### What to do
In the entries below, find every line with "agent" and copy it.

### Records supplied
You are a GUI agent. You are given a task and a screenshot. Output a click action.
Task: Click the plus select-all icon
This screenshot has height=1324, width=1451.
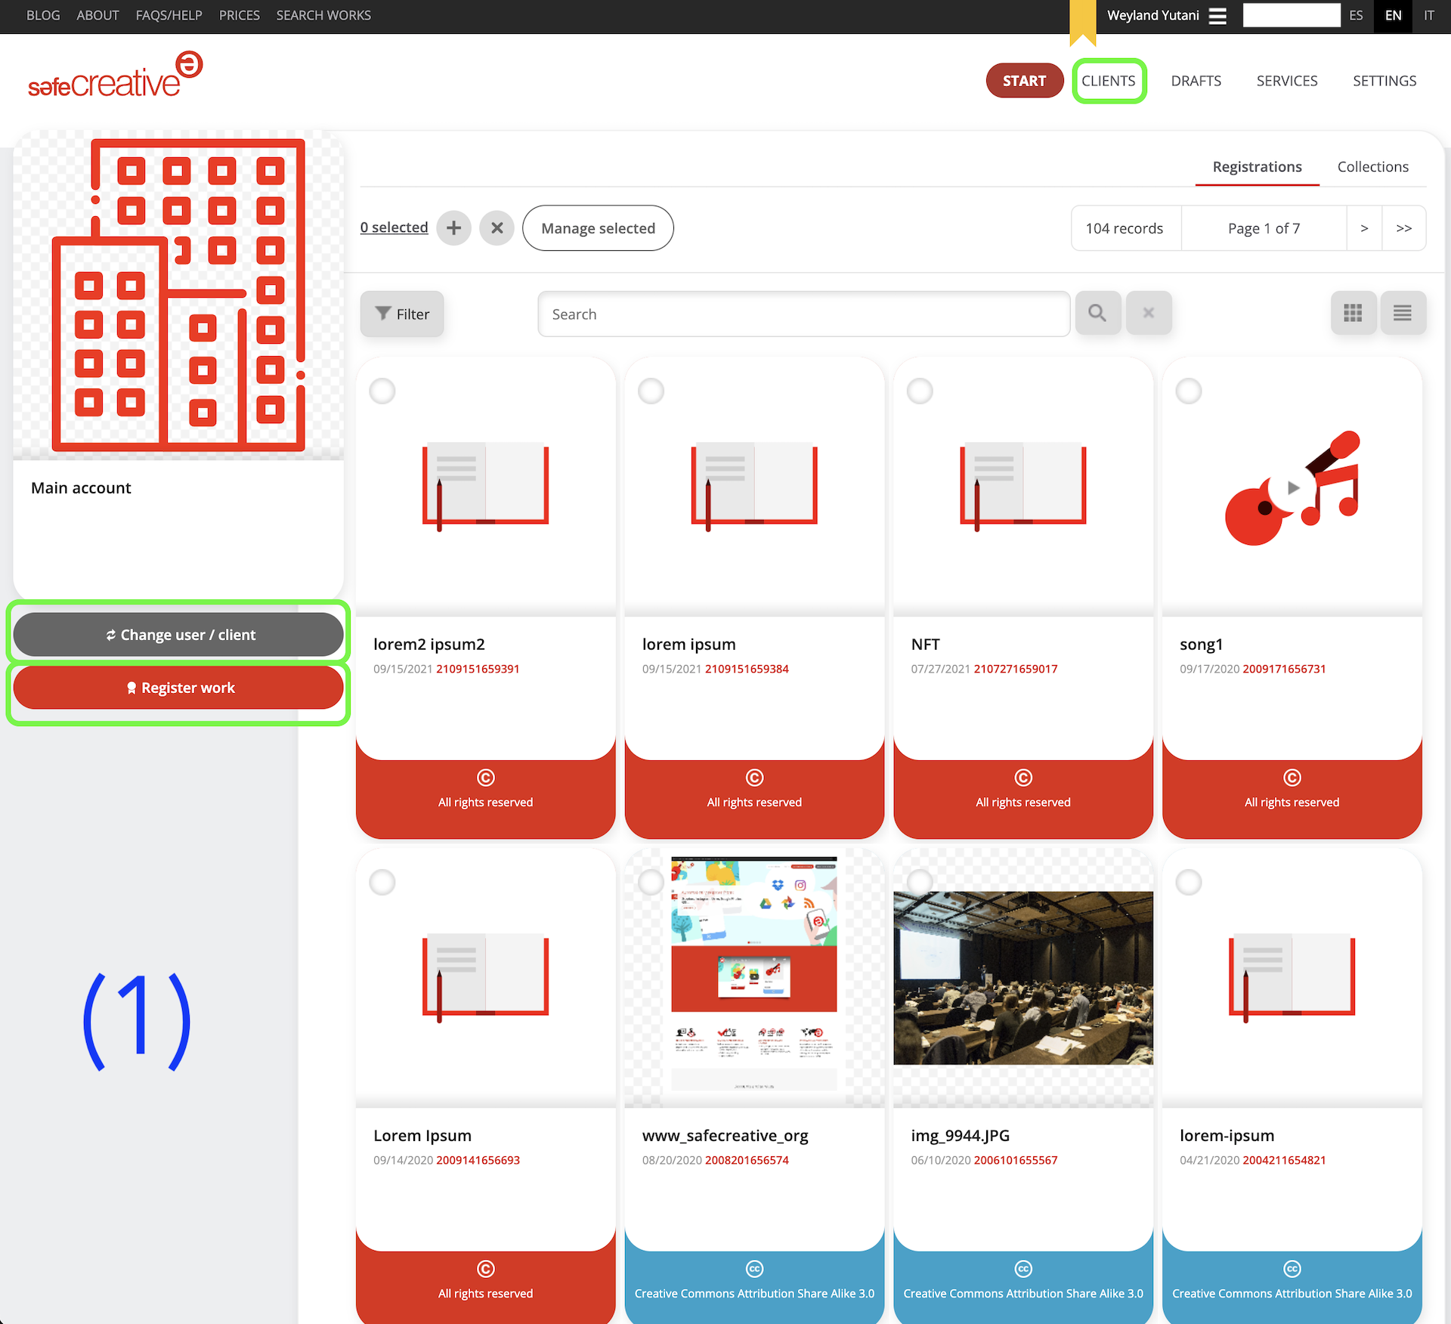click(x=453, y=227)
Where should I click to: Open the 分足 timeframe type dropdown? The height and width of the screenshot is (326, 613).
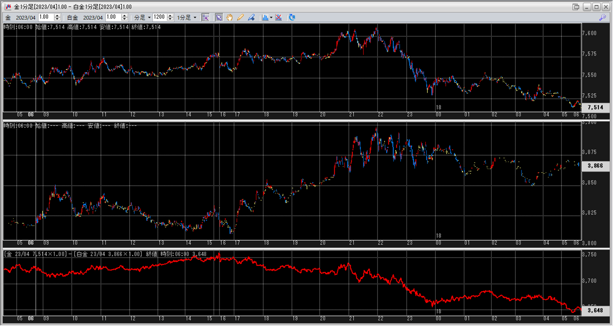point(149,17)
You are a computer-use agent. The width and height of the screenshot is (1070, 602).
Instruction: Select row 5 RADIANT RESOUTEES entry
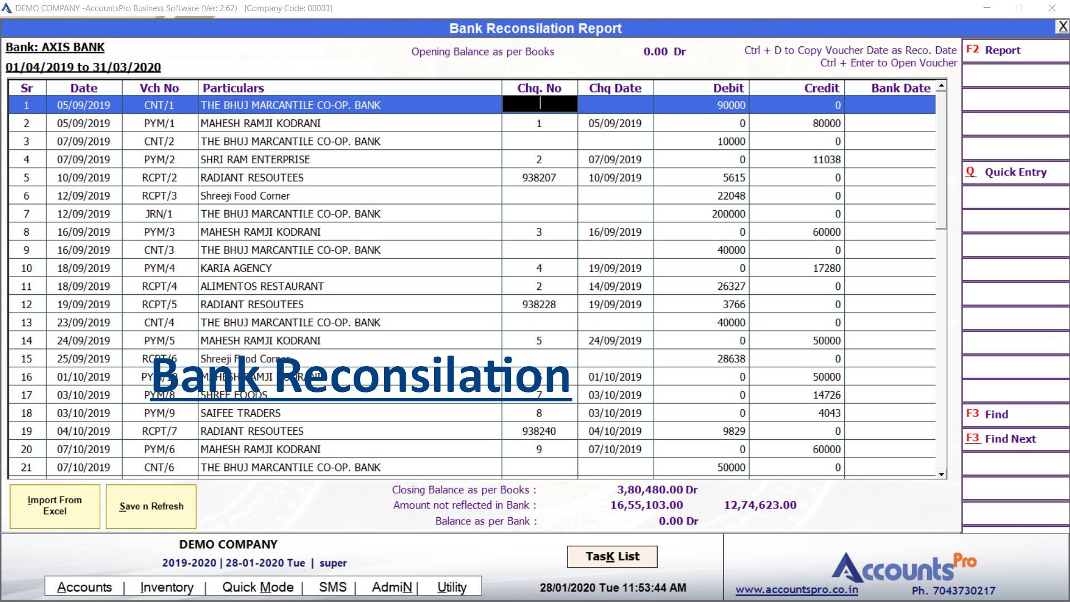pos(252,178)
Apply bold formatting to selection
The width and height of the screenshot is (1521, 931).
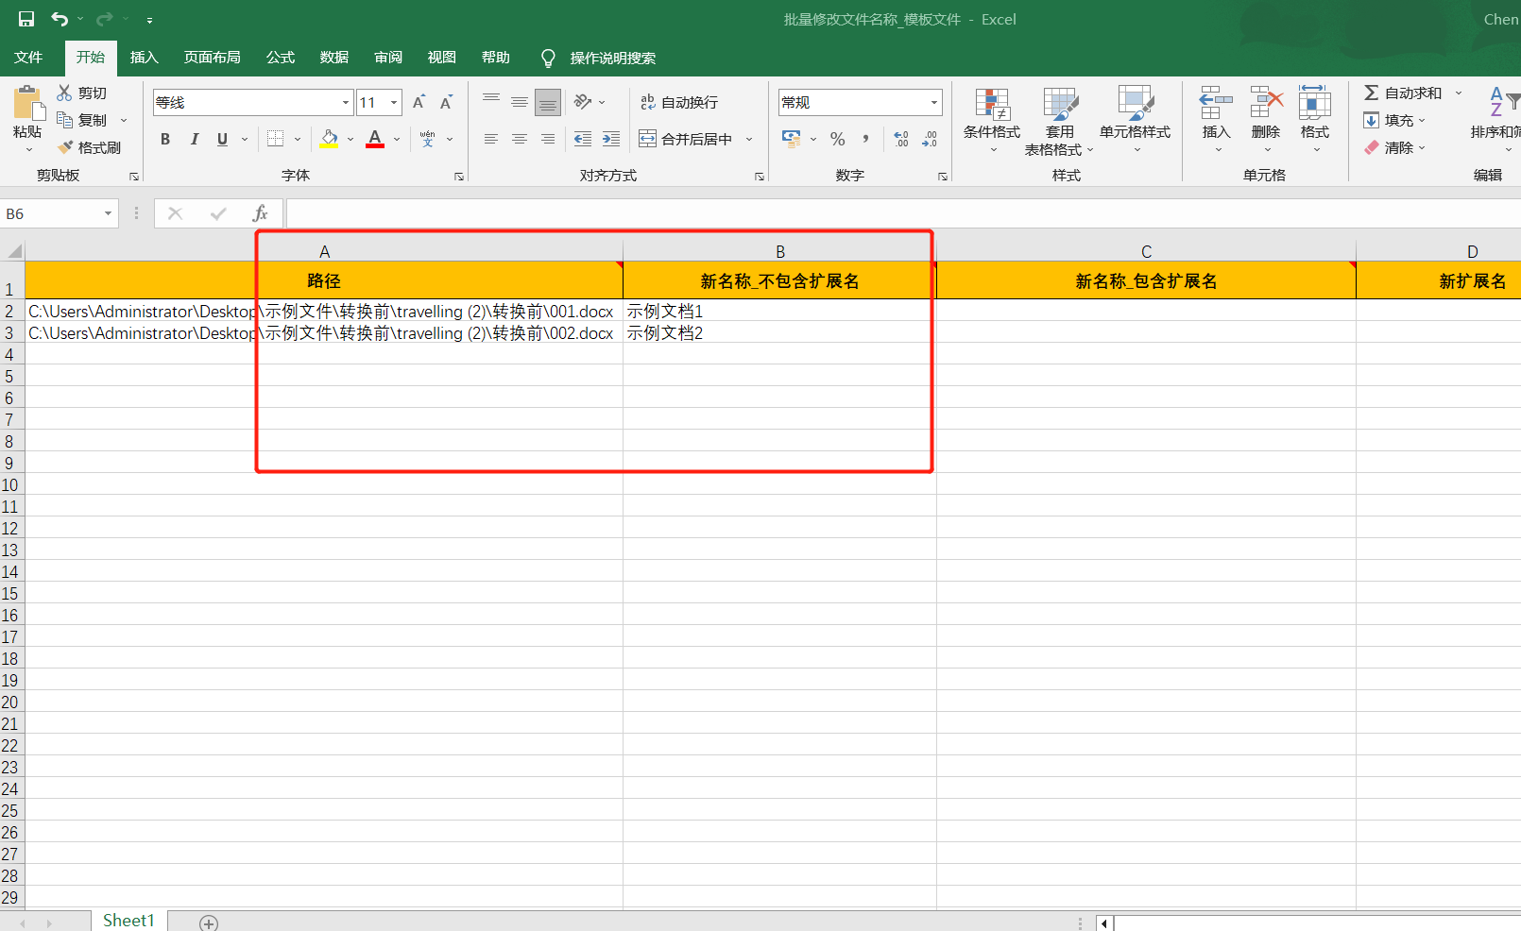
==
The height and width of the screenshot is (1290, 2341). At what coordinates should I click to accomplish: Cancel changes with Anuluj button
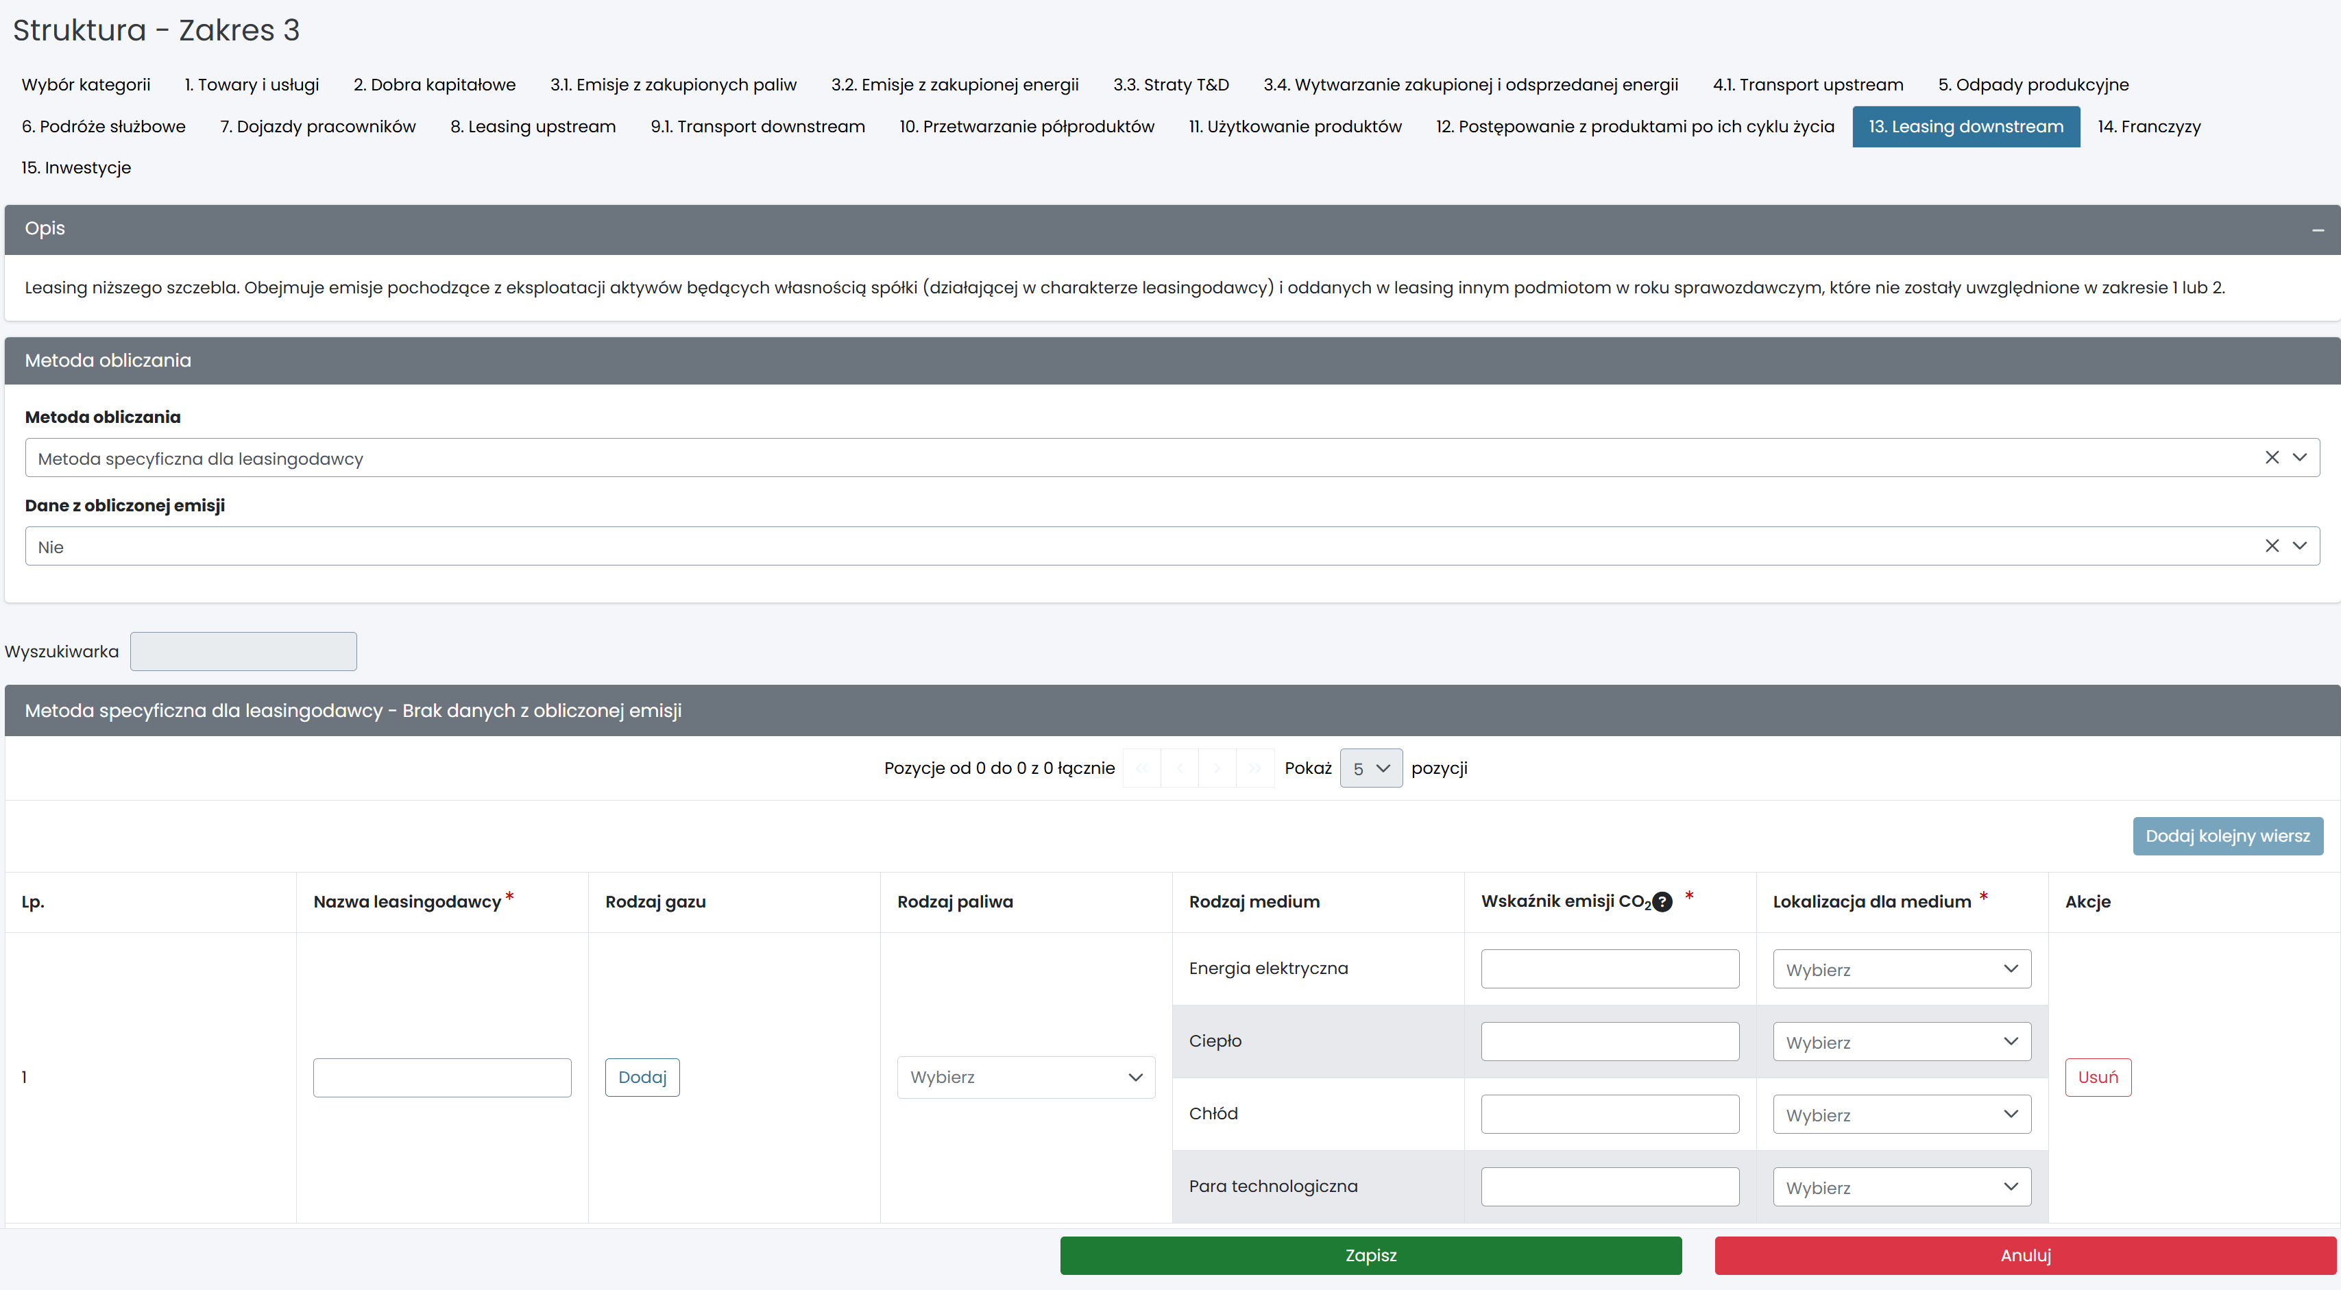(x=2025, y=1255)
==
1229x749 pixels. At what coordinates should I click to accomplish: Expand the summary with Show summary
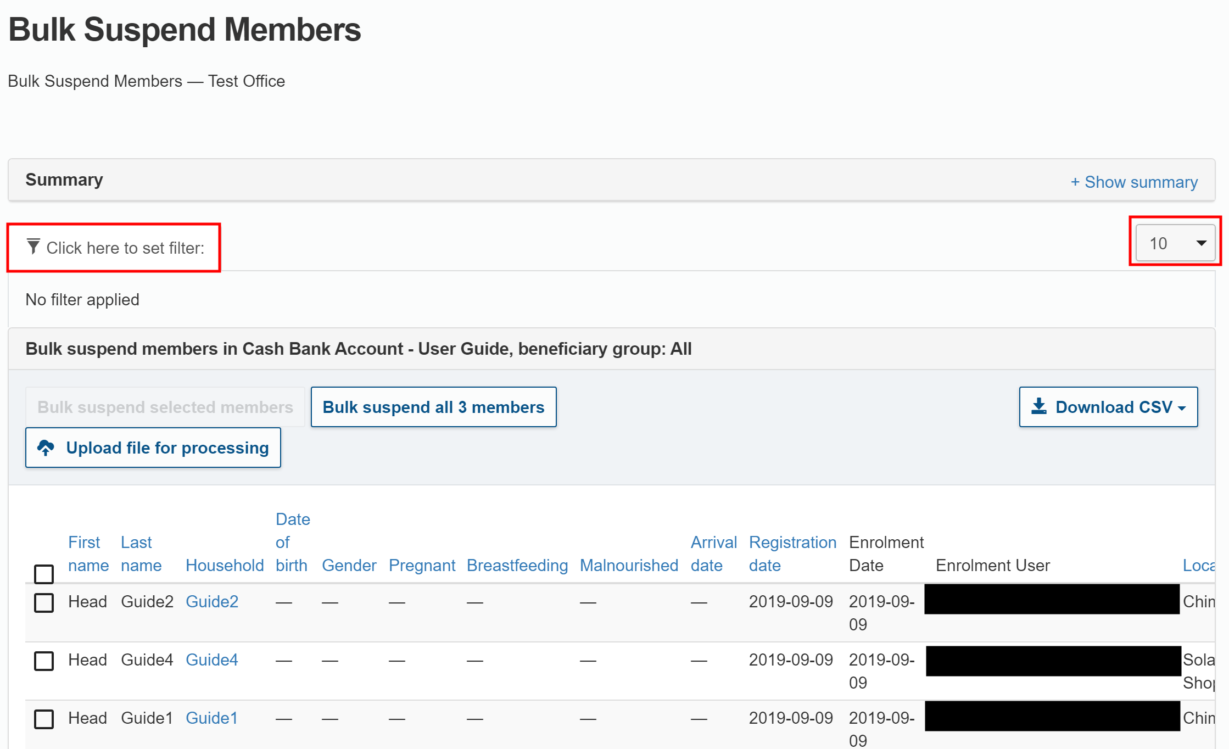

### Answer to this problem
You are a GUI agent. You are given a task and a screenshot. Output a click action.
You are a computer-use agent. The width and height of the screenshot is (1070, 602).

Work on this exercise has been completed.